Woodbois Limited (LON:WBI) shares surged on Monday after it cut losses in its latest full year and aimed to add “significant scale” to its business in 2019.
The group, which was previously known as Obtala, reported pre-tax losses of US$5.6mln for 2018, smaller than the US$7.3mln loss the year before, while revenues jumped to US$13.4mln from US$7.9mln. Gross profits had also increased to US$2.1mln from US$453,000 in 2017.
READ: Woodbois shares rise as it enjoys record first quarter
The results follow a period of restructuring and rebranding for the firm, which opted to change its name from Obtala after selling its agricultural assets in Tanzania for around US$2.5mln in order to focus on its timber businesses.

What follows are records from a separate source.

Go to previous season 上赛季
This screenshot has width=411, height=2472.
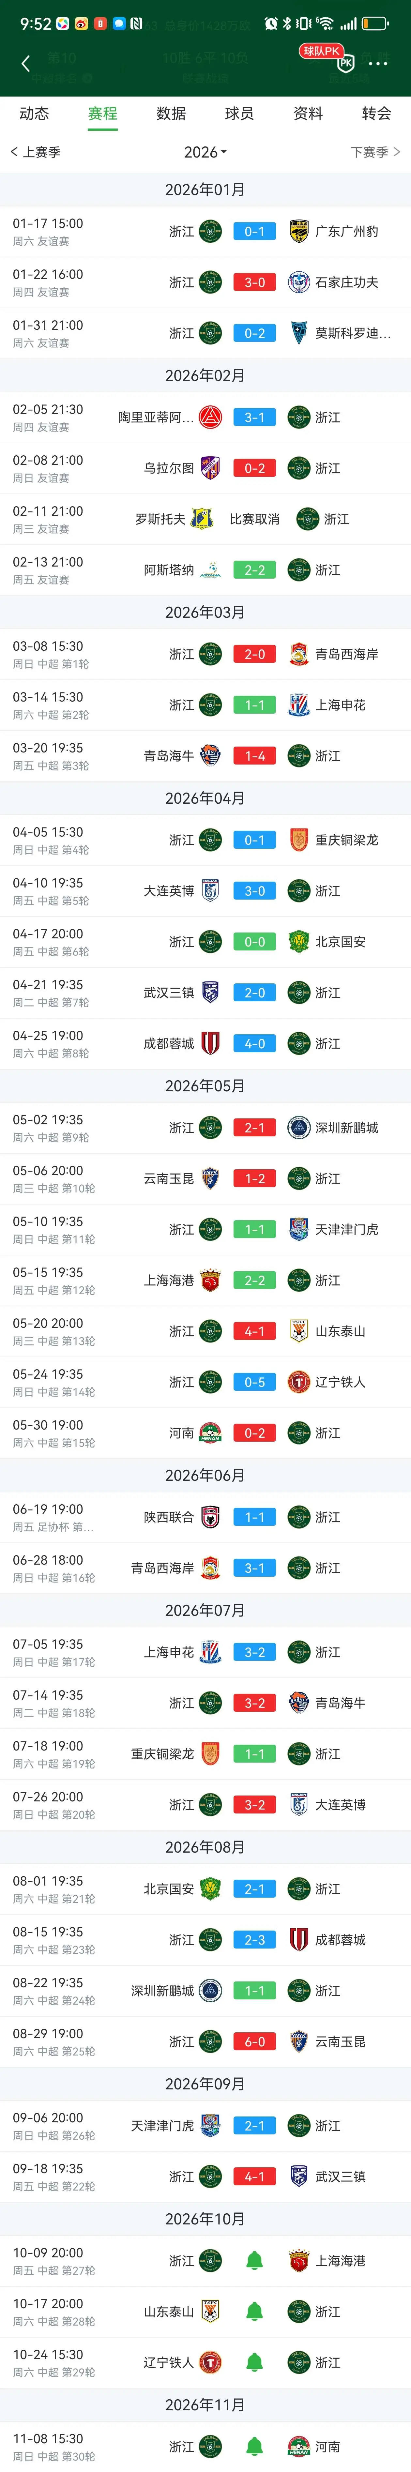click(36, 152)
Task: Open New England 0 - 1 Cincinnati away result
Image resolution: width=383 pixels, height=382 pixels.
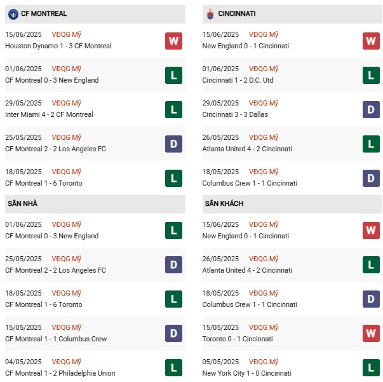Action: (x=245, y=236)

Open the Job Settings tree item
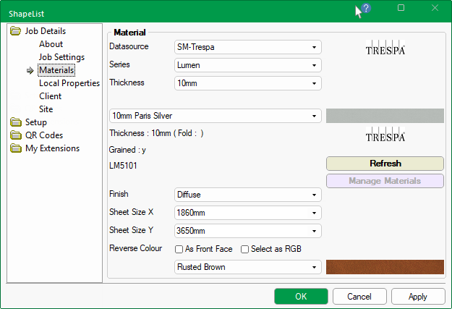(61, 57)
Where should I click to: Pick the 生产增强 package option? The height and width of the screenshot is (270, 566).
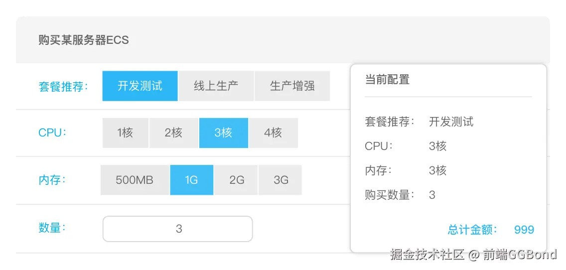(292, 86)
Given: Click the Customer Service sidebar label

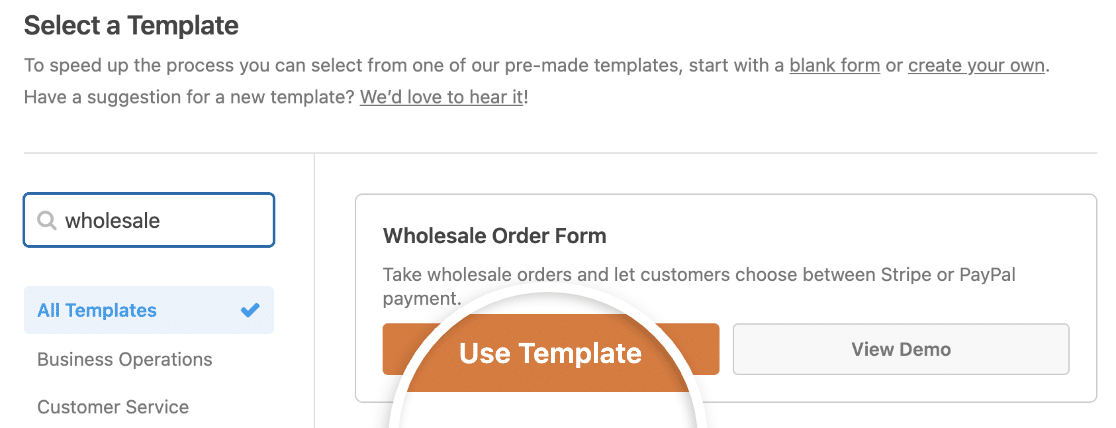Looking at the screenshot, I should pyautogui.click(x=113, y=407).
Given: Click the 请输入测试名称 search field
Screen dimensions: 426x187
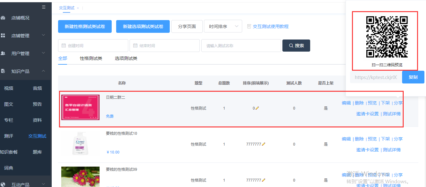Looking at the screenshot, I should pos(241,46).
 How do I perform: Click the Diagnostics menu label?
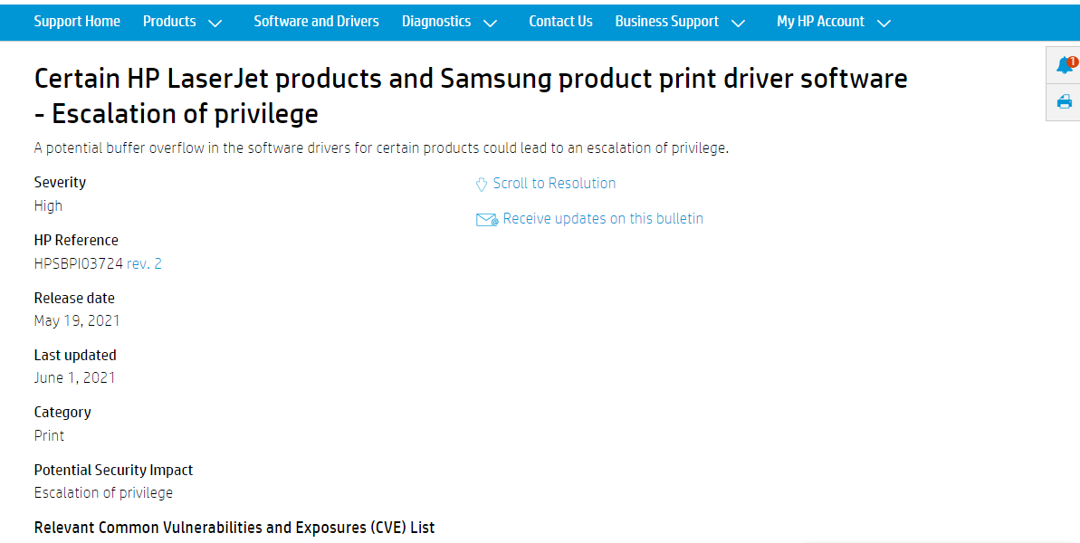point(436,22)
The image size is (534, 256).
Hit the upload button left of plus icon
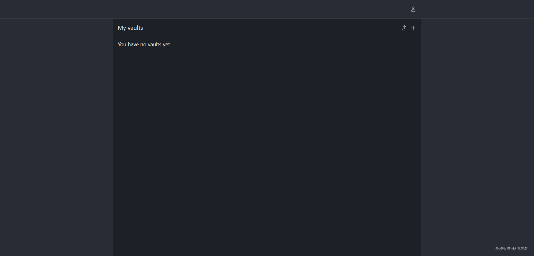tap(404, 28)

Looking ahead, Woodbois’ chairman Miles Pelham said the company had secured US$10mln in trade finance loans since the start of 2019, which represented a “major milestone” for the firm and would allow its trading team to add “significant scale” to their business over the coming year.

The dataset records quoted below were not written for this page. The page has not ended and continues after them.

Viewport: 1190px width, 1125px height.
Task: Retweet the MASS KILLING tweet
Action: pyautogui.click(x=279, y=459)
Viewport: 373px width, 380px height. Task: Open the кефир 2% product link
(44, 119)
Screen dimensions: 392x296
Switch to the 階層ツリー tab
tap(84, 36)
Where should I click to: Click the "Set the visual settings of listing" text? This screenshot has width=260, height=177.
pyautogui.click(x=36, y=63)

“In line with the rapid growth of urban populations across Sub-Saharan Africa, we will seek to develop our intra-African trading and supply chains, as well as expanding the established Woodbois business of supplying sustainable African hardwood and hardwood products to clients around the globe”, Pelham added.

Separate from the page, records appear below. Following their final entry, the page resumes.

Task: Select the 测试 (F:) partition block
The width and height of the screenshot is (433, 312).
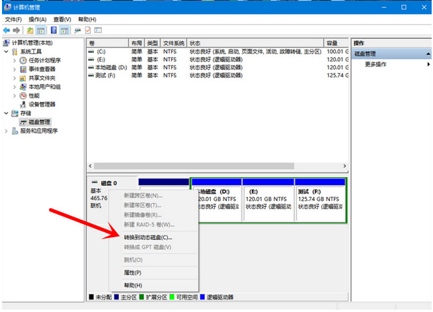Action: (x=320, y=200)
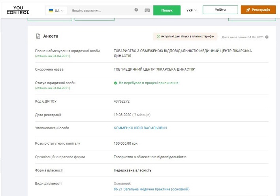Click the rocket icon on Реєстрація
Viewport: 280px width, 196px height.
[x=248, y=10]
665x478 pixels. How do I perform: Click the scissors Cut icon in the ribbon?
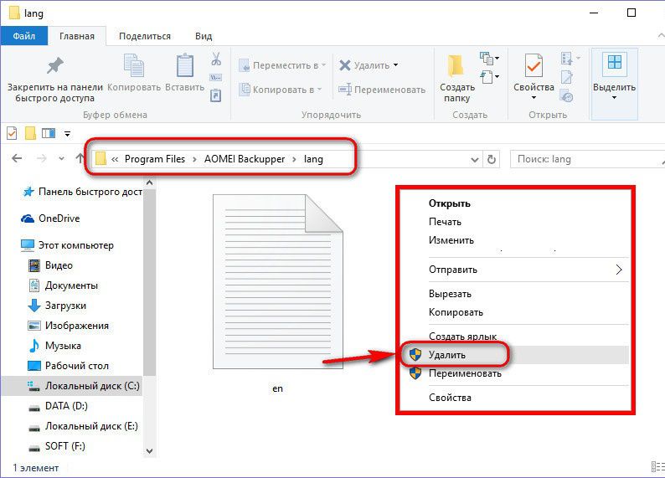coord(215,59)
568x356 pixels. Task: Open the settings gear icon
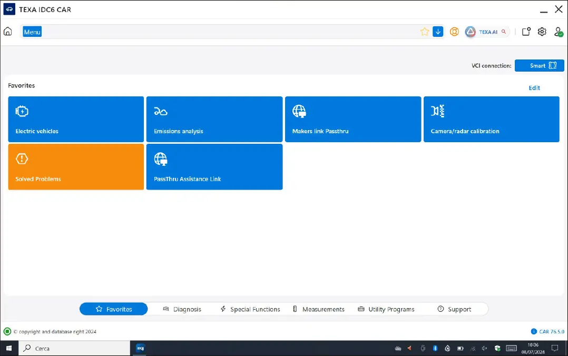(x=542, y=32)
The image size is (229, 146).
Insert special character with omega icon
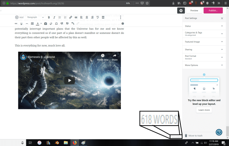click(56, 24)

The company has also begun the new fiscal year on a solid financial footing, having previously reported a record first quarter in the first three months of 2019.
The bullish outlook gave renewed strength to the shares, which were up 11.6% at 7p in late-afternoon trading.
In a separate announcement, the company also said it had appointed Henry Turcan to the board as a non-executive director and representative of the group’s largest shareholder, Lombard Odier Investments.